Exercise brief>
Below is a listing. Write out exactly its lines between the one holding "Click the Add bookmark icon" and the one holding "Click the horizontal", inclusive.

Study material>
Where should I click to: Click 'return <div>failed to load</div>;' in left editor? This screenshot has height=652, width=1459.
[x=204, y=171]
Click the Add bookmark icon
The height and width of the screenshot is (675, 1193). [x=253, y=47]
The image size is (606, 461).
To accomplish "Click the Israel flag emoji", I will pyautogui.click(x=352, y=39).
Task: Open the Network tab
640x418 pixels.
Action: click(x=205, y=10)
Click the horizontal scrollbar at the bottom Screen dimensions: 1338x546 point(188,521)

--

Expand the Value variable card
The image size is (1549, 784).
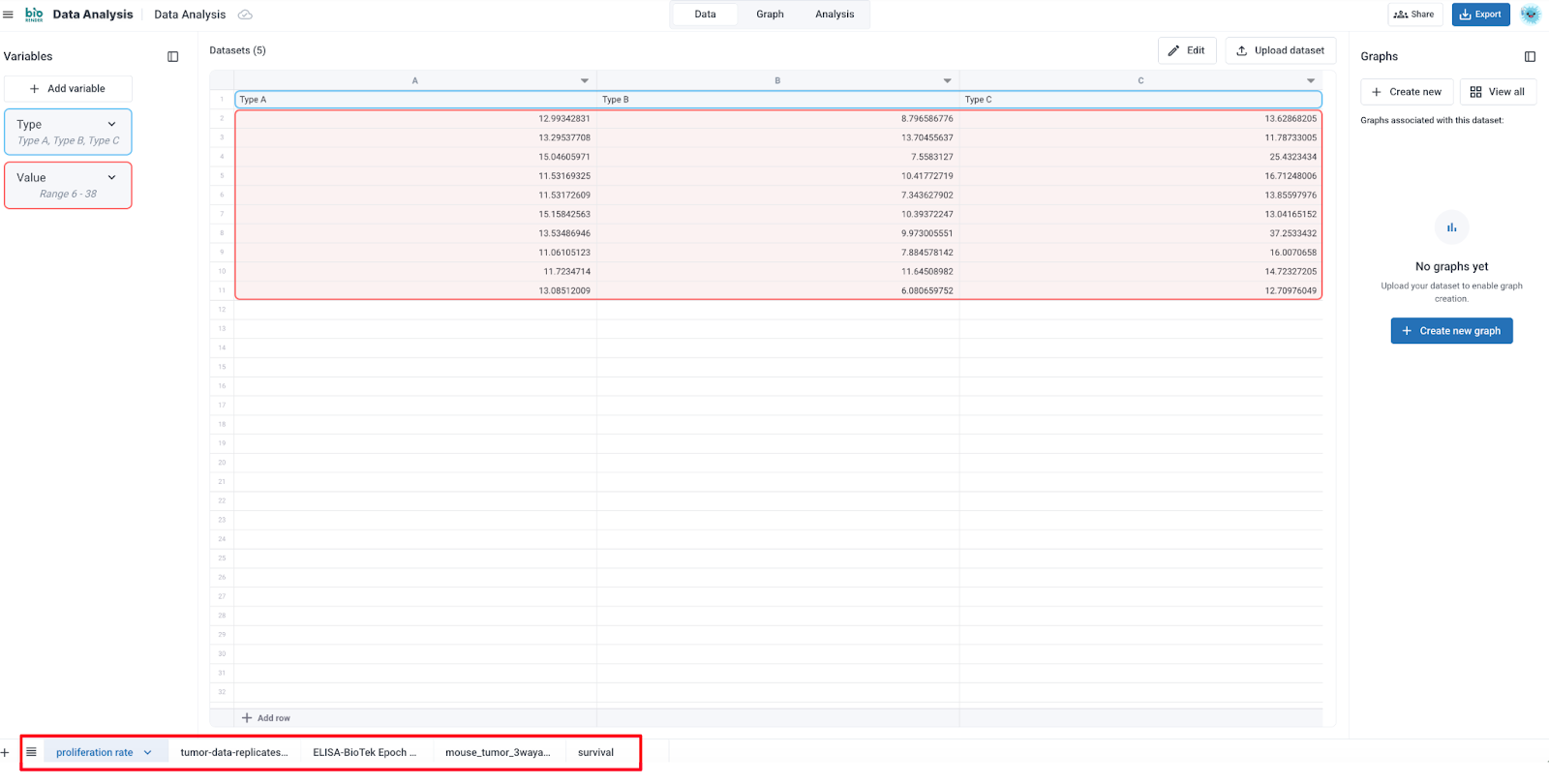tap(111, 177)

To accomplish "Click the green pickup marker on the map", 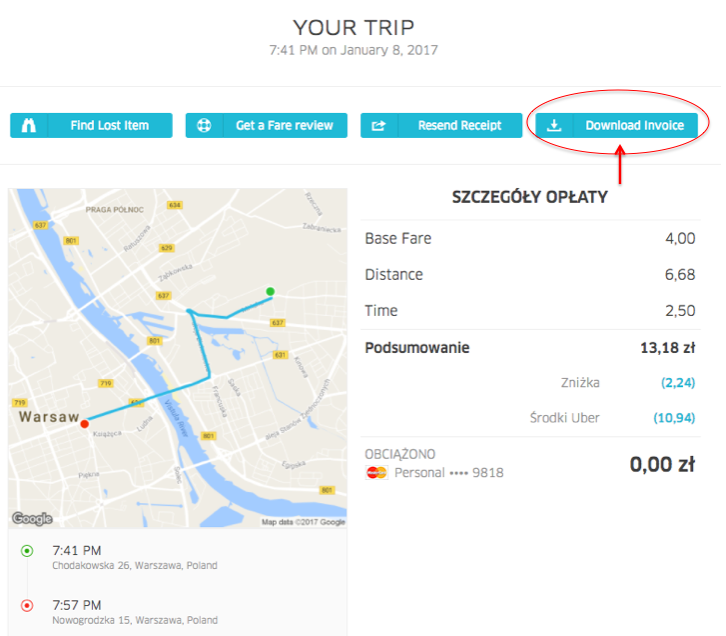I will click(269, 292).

Response area>
Click the Add bookmark icon
The height and width of the screenshot is (675, 1193). [x=253, y=47]
The image size is (606, 461).
To accomplish "Click the Israel flag emoji", I will pyautogui.click(x=352, y=39).
Task: Open the Network tab
640x418 pixels.
Action: click(x=205, y=10)
Click the horizontal scrollbar at the bottom Screen dimensions: 1338x546 point(188,521)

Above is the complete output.